En Pattaya la horquilla es amplia: desde 1.000 baht por un estudio con un principiante hasta más de 30.000 por una villa llave en mano con un profesional — interior y exterior, día y noche. Por un piso corriente el precio se sitúa en mitad de la horquilla y depende del volumen y la experiencia: un estudio especializado en interiores costará más que un fotógrafo generalista que acepta este tipo de encargos de vez en cuando. Lo más alto se paga por composiciones HDR, postproducción profesional y entrega rápida.

Un precio notablemente por debajo de la media indica o bien un fotógrafo generalista sin técnica específica del género (la geometría falla, las ventanas se queman) o bien alguien que empieza. Notablemente por encima corresponde a un segmento premium para inmuebles de alto valor con fotografías de uso comercial.

Lo que el portfolio no muestra

La capacidad de trabajar a la vez con el agente y el propietario. En muchas sesiones están presentes los dos, cada uno con sus peticiones. El fotógrafo debe coordinar sin perder el ritmo. Eso solo se ve en el trabajo real.

La disposición a desplazarse fuera de la ciudad. Villas en Bang Saray, Sattahip, Na Jomtien — implican tiempo y logística adicionales. No todos los fotógrafos están dispuestos; algunos solo trabajan en el centro de Pattaya.

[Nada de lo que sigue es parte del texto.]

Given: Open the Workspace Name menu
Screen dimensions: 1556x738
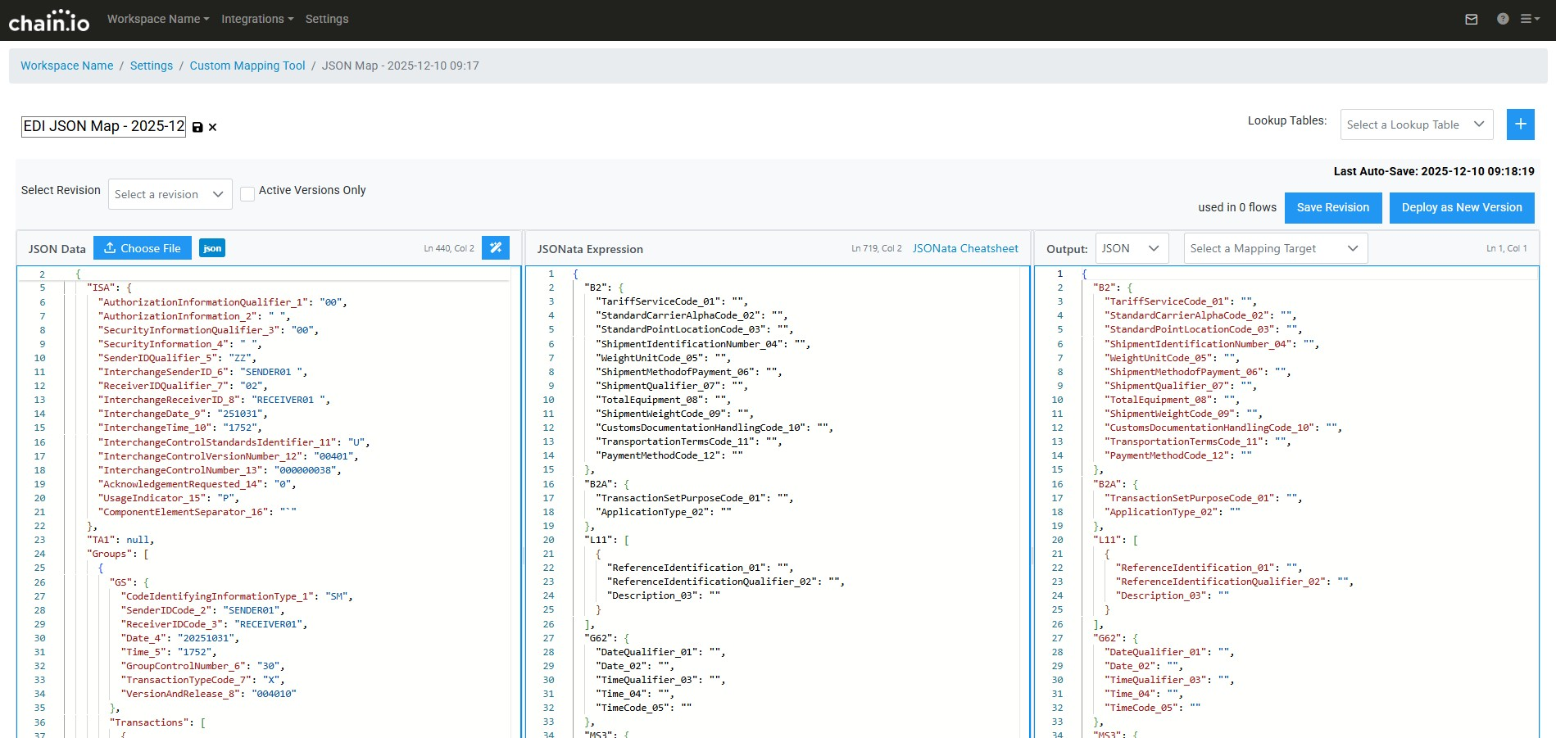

La fotografía inmobiliaria en Pattaya es un género infravalorado. Muchos propietarios y agentes ahorran eligiendo un fotógrafo generalista por la mitad del precio. El resultado es un anuncio con malas fotos, ventas lentas y pérdida de valor del inmueble. Un buen fotógrafo de listing se amortiza con una sola operación exitosa.